(Dataset items)

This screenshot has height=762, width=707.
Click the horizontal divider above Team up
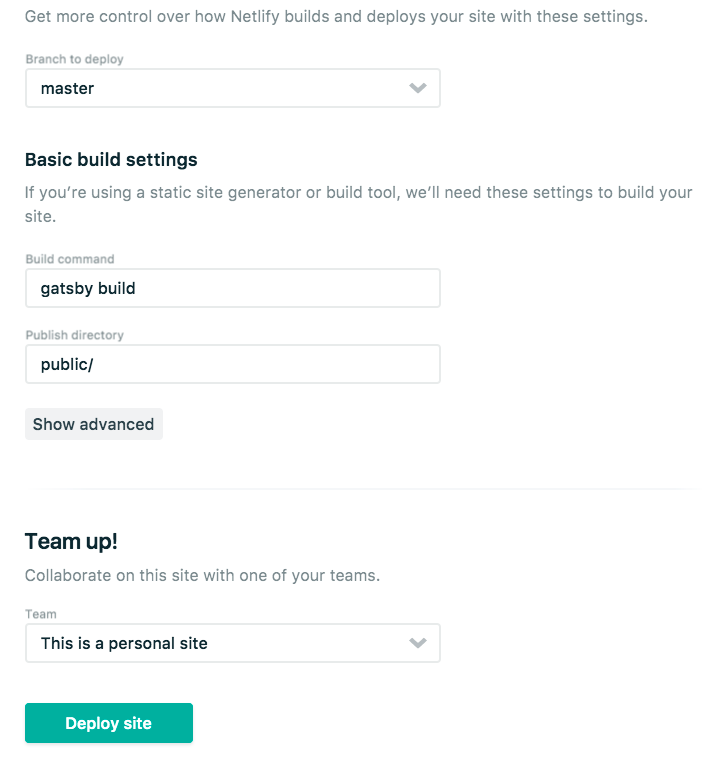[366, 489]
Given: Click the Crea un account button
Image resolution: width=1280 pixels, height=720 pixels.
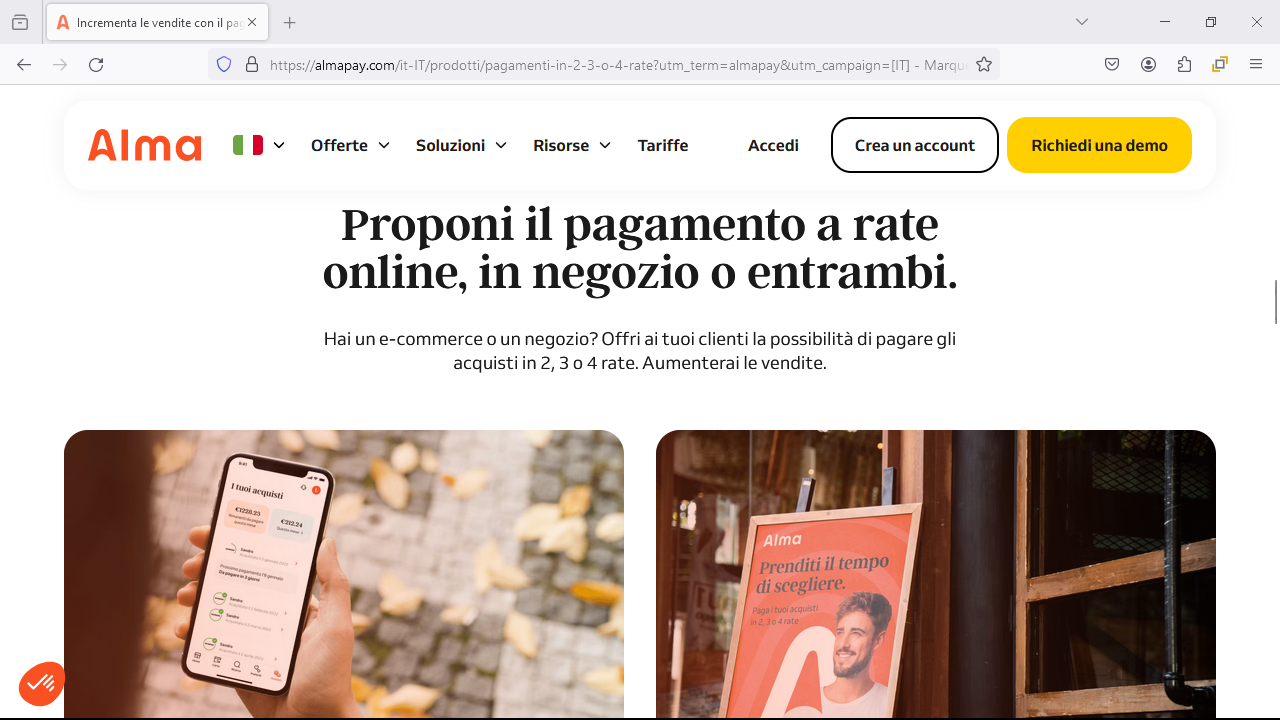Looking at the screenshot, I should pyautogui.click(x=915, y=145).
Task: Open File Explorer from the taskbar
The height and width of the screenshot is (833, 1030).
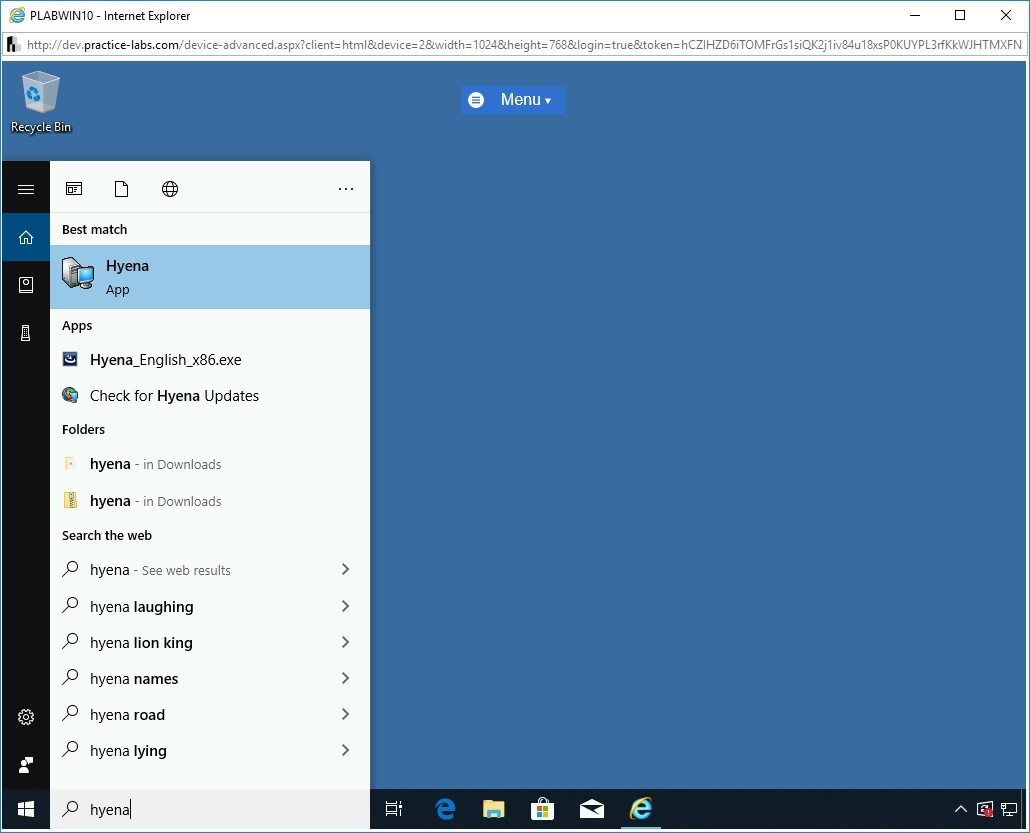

What this task involves: Can you quote exactly, and only, the lines from the one containing "Task: Open File Explorer from the taskbar" through the last line of the records above, keeping both ends and leaving out any pictures?

Task solution:
Task: Open File Explorer from the taskbar
The height and width of the screenshot is (833, 1030).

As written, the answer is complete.